En Allemagne, le calcul de l’entreprise Black Semiconductor est similaire. "Nous apprécions grandement le soutien fort du gouvernement et d’investisseurs renommés pour faire progresser conjointement le développement de nouvelles technologies en Europe", reconnaît Dr Daniel Schall, PDG de Black Semiconductor. "Cet investissement nous permet de faire avancer à pleine vitesse notre développement de produits et notre installation pilote. Alors que la technologie des puces traditionnelles se rapproche de ses limites technologiques et économiques, notre innovation ouvre la voie à un calcul plus rapide, plus puissant, plus rentable et plus économe en énergie." Mais attention, la guerre des puces bat son plein. La récente décision des Américains d’Intel de geler les 30 milliards d’euros destinés à l’usine de Magdebourg en Allemagne a douché certains espoirs. Dans cette bataille, tous les coups sont permis. Si l’Europe compte jouer dans la cour des grands, elle va devoir hausser son niveau de jeu. À commencer par instaurer des politiques publiques plus volontaristes.

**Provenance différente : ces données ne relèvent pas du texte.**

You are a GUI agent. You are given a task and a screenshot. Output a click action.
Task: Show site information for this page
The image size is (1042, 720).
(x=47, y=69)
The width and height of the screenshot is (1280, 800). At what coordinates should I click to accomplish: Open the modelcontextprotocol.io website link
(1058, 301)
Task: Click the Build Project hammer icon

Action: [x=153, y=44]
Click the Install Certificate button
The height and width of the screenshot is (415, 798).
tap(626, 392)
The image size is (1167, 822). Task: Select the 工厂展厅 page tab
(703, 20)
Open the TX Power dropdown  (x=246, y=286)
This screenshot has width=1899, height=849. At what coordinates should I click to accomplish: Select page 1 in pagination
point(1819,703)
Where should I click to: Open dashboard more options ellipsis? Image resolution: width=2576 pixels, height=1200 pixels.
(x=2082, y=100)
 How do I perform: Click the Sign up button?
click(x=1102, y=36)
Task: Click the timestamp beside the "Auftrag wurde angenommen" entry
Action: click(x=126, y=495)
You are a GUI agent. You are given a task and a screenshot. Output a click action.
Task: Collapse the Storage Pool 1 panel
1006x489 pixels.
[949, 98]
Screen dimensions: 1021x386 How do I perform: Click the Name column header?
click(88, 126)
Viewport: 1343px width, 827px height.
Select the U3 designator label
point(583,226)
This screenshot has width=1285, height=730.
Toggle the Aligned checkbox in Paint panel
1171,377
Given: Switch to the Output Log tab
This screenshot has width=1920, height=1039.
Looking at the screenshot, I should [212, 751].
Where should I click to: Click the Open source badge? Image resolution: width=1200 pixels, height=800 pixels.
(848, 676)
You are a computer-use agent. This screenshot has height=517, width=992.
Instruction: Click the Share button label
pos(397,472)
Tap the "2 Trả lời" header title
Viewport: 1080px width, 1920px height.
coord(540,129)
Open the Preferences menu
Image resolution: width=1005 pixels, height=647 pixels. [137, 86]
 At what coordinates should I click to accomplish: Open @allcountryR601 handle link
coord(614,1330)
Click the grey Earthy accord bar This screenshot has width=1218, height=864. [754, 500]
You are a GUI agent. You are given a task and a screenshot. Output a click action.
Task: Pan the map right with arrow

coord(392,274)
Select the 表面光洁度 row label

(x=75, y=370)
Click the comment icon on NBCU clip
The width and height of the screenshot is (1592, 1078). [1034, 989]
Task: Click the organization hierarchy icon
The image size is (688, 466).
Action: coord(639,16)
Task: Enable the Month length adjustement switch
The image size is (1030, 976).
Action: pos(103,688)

Attention au technocolonialisme

Les enjeux sont évidemment colossaux, à la fois financiers et industriels. Notre souveraineté technologique future dépendra du déploiement des capacités de production en Europe et en France, mais également des capacités d’innovation à tous les étages, y compris au niveau des produits susceptibles d’utiliser ces microprocesseurs. C’est toute la chaine qui doit être financée afin de créer des entités autonomes au service des besoins des Européens. La révolution technologique des 25 prochaines années décidera la marche du monde pour longtemps. "La question-clé, poursuivent Hermann Hauser et Hazem Danny Nakib, est de savoir si ces innovations technologiques seront contrôlées par une minorité comme instrument de soumission, ou au contraire démocratisées pour favoriser une prospérité partagée. Au lieu d’ouvrir la voie à une ère de technocolonialisme destructeur, elles devraient contribuer à revitaliser un ordre international fondé sur des règles, et à améliorer la gouvernance collective." Pour l’instant, impossible de répondre à cette question : mais si le duo USA-Chine truste à terme le marché, les dangers d’un monde à deux vitesses s’accroitront. Selon les prévisions du cabinet McKinsey, l’industrie mondiale des semiconducteurs qui devrait se chiffrer, à l’horizon 2030, à 1000 milliards de dollars. Rendez-vous donc dans cinq ans pour savoir si les Européens seront bel et bien passés de 10 à 20% comme espéré pour ne pas se laisser enfermer dans le rôle peu enviable de colonie numérique des autres superpuissances.